La ministre de la Santé a déclaré que les conditions seraient bientôt réunies pour l’ouverture de salles de consommation de drogues supervisées. Quelle est la position de la MILDT ?
Les salles de consommation ne sont que l’un des éléments de la palette d’actions à destination des populations d’usagers de drogues les plus problématiques. Ceux qui pourraient fréquenter ces salles de consommation sont essentiellement les personnes SDF en très grand état de précarité. La ministre Marisol Touraine souhaiterait que l’on développe l’expérimentation de ce type de structures. Ces expérimentations, si le gouvernement en décide ainsi, se mettraient en place avec des maires de grandes villes volontaires, de droite comme de gauche. Il faut que les élus prennent bien la mesure de leur faisabilité. Un important travail de médiation sera nécessaire pour choisir les lieux d’expérimentation en faisant très attention à ne pas stigmatiser des quartiers. À ce stade, la MILDT apportera toutes ses capacités d’expertise et d’appui, sachant que les élus ont une parfaite connaissance du terrain et des enjeux. L’essentiel, c’est que tout le monde s’engage à être transparent sur l’évaluation de ce type de dispositif.
Y aura-t-il un prochain plan gouvernemental de lutte contre les drogues et toxicomanies ?

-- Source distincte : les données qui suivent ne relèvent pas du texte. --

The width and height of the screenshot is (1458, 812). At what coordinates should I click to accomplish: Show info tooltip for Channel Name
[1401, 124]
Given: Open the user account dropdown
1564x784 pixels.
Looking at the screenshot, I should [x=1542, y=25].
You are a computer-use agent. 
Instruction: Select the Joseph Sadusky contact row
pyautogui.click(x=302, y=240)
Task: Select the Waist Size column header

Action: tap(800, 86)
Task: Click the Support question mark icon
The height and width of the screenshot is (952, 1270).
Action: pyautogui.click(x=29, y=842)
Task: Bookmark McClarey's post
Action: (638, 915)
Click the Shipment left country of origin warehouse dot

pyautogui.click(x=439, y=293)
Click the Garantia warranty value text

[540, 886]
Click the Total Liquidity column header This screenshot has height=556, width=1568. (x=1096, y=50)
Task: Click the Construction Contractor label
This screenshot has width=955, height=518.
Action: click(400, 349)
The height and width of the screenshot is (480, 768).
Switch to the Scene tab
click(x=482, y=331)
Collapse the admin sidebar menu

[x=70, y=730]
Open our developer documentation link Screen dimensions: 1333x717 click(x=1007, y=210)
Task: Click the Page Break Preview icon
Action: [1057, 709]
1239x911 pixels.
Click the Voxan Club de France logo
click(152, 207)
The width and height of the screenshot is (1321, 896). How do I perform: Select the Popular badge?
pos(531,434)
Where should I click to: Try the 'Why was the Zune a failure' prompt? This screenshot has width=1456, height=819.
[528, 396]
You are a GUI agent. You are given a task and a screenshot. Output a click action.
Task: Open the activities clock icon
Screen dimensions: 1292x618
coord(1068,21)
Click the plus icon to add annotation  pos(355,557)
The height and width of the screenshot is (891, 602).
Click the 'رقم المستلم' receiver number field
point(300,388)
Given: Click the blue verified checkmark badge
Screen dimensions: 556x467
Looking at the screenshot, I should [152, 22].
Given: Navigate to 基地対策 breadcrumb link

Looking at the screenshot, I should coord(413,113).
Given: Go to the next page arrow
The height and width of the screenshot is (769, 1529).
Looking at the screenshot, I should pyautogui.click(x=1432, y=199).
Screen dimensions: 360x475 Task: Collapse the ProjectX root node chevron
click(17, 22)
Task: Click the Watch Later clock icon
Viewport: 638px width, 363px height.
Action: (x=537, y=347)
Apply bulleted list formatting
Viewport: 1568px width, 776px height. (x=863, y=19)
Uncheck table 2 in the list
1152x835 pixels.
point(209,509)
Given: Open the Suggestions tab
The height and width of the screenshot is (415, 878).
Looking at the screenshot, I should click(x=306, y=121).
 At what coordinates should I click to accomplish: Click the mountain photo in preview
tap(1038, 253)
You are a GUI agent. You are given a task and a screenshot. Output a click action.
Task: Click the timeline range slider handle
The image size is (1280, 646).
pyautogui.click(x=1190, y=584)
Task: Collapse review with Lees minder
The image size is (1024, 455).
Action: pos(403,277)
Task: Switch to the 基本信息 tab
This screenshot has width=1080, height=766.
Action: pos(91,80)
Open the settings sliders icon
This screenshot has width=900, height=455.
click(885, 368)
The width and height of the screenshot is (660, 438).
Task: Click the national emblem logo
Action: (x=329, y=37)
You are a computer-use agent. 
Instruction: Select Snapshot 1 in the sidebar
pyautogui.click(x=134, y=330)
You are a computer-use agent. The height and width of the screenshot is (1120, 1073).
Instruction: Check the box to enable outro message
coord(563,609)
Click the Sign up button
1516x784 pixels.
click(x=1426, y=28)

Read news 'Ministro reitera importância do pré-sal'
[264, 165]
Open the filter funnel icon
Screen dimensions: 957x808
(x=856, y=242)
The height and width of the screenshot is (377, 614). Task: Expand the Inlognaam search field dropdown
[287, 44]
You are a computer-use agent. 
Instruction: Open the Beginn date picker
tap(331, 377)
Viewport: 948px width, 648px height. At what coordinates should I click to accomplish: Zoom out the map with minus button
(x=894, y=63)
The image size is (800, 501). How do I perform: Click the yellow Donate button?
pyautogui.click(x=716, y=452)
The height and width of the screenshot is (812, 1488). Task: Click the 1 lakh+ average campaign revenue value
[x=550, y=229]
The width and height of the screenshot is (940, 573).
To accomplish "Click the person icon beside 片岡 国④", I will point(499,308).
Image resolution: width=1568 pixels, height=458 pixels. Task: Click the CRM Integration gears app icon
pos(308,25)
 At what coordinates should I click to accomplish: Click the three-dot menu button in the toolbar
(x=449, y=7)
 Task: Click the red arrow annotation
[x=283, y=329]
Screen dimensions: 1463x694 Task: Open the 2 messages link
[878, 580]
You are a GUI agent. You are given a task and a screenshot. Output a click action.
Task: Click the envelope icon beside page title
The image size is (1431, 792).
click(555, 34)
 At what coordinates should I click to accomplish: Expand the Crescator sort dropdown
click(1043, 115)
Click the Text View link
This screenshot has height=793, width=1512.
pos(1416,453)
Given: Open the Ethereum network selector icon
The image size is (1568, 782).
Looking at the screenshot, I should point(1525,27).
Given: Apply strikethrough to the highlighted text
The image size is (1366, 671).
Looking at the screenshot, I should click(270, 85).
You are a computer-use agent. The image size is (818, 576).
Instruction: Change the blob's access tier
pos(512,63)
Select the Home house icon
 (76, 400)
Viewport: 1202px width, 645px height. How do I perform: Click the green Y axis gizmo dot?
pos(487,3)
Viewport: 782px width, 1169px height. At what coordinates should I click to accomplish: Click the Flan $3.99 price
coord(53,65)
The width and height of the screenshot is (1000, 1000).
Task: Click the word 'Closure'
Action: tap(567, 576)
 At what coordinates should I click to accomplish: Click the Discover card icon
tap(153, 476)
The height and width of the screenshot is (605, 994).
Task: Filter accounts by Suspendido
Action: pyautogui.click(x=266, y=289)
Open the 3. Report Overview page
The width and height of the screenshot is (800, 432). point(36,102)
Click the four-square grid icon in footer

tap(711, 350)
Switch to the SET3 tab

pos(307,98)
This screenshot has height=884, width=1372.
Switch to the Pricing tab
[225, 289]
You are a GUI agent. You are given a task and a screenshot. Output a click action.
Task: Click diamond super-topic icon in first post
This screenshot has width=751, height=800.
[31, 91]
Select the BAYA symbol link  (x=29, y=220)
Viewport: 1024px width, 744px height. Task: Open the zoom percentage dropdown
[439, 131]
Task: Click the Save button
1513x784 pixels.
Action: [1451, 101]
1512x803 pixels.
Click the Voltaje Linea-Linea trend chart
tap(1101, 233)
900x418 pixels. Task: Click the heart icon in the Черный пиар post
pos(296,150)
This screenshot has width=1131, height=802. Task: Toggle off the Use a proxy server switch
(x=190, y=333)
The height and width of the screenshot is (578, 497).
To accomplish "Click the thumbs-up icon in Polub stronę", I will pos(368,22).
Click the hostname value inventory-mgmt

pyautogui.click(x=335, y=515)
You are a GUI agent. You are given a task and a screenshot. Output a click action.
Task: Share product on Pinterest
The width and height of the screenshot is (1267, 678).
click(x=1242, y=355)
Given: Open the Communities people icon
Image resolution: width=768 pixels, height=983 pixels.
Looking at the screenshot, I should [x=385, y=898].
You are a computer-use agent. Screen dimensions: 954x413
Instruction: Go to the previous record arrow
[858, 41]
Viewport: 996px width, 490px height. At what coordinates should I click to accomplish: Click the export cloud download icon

Un nouveau plan est en cours de préparation. J’espère qu’il pourra être rendu public dans le courant du premier trimestre 2013. Pour l’instant, chaque ministère prépare des orientations en lien avec la MILDT qui, de son côté, fait également des propositions. Il s’agit d’un très grand travail de concertation. Ensuite, nous proposerons une ligne directrice au gouvernement. Le prochain plan devra prendre en compte tous les éléments d’une politique de lutte contre les addictions, avec des priorités hiérarchisées dans un cadre budgétaire contraint. Il privilégiera donc ce qui est le plus efficace et le plus efficient. Je tiens à l’évaluation des actions engagées.